[Excerpted text Boundary: Start]
Tuberous Sclerosis (TS) is an autosomal dominant neurocutaneous syndrome characterized by the development of multiple hamartomas distributed throughout the body and has been considered to be caused by mutations of two tumour suppressor genes: TSC1 and TSC2 [1, 2, 3, 4].
Classically, TS demonstrates a triad of clinical features (Vogt Triad): mental retardation, seizures and facial angiofibromas; however, a full triad is only evident in 29% of cases [1].
The recently advocated criteria for diagnosis of TS consists of major [facial angiofibromas, hypomacules, cortical tubers, subependimal nodules, retinal hamartomas, lymphangioleiomyomatosis (LAM), renal angiomyolipomas (AML), cardiac rhabdomyomas, shagreen patches, ungual fibromas, subependymal giant cell tumors] and minor features (multiple pits in dental enamel, hamartomatous rectal polyps, bone cysts, cerebral white matter radial migration lines, multiple renal cysts, gingival fibromas, "confetti" skin lesions, retinal achromatic patches) [2].
The diagnosis is considered definite in the presence of two major features or one major and two minor features [1, 2].
[Excerpted text Boundary: End]
[Supplied material Boundary: Start]
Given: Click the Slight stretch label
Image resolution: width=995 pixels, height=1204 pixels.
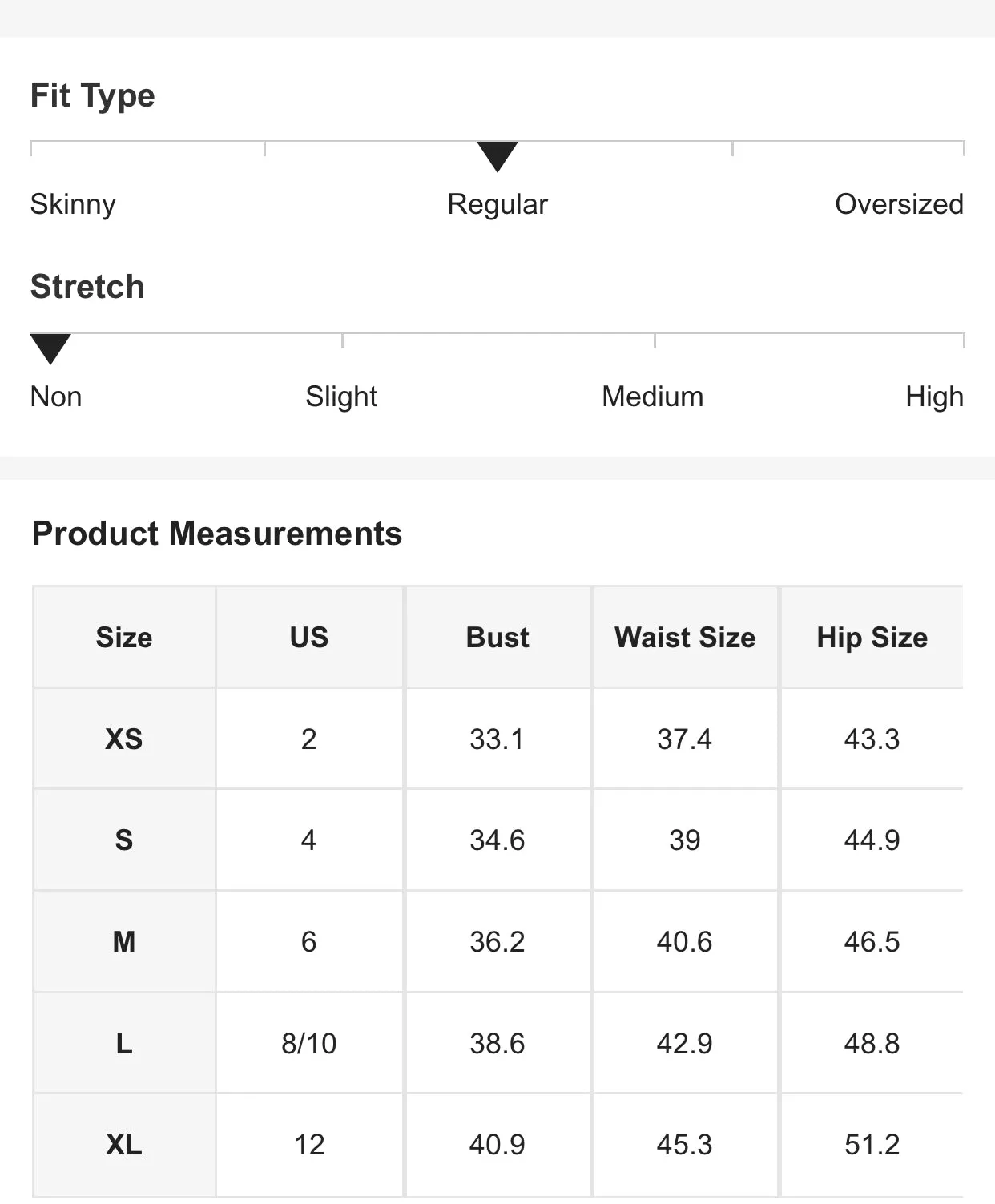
[Supplied material Boundary: End]
- The task:
In the passage on tuberous sclerosis, answer the following:
1. Mutations of which two tumour suppressor genes are considered to cause the condition?
2. In what percentage of cases is the full Vogt triad evident?
3. Which combinations of features make the diagnosis definite?

- Answer section:
1. TSC1 and TSC2.
2. 29%.
3. Two major features, or one major and two minor features.